My room was a single bed. Not much to it with a little circular window in the door, so the nurses on suicide watch could make sure I was sleeping, rather than swinging from the light fitting. I obviously didn’t feel an assessment was necessary, I was agnostic of the approach to getting it, so I would stay for a few days. Do as I was told. This wouldn’t last. I thought I would be back out enjoying life come next week. I was at the back of the queue when they were handing out virtues and they had run out of ‘patience’ long before I got to the front. The few days would extend into weeks. My patience would be tested.

It is difficult to describe the atmosphere in the hospital. It wasn’t The Priory. Some patients were living through hell, some like me were indifferent, some clinging on by their fingernails to their diffusing sanity. Some sick bastard’s got pleasure from making the stay of others as uncomfortable as possible. Not to mention the handful of residents working the system, who preferred to walk the warm wards rather than the cold January streets. In a way you had to admire this as a freezing cold doorway was starting to appeal more by each passing hour.

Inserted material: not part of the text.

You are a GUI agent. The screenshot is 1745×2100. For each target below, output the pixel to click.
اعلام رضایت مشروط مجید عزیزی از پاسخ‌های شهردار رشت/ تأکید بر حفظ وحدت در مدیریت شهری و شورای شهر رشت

The staff were overworked, tired, caring but most past the point of no return. Sad eyes. If you can’t look after yourself how on earth were you expected to look after others?

Getting time with the responsible clinician was like ironing fog. The building was tired. Not fit for purpose. Narrow bright corridors with bedrooms on either side of the walkway, forming a structure like a Mercedes Benz emblem, three-pointed star with locked doors. Only the staff were able to walk through the entrances unless the responsible clinician was happy that you were no longer a risk to yourself or anyone else. It was a single-story building, surrounded by fields with a delightful housing estate in the distance. Many in here were single, the only person listening to their story.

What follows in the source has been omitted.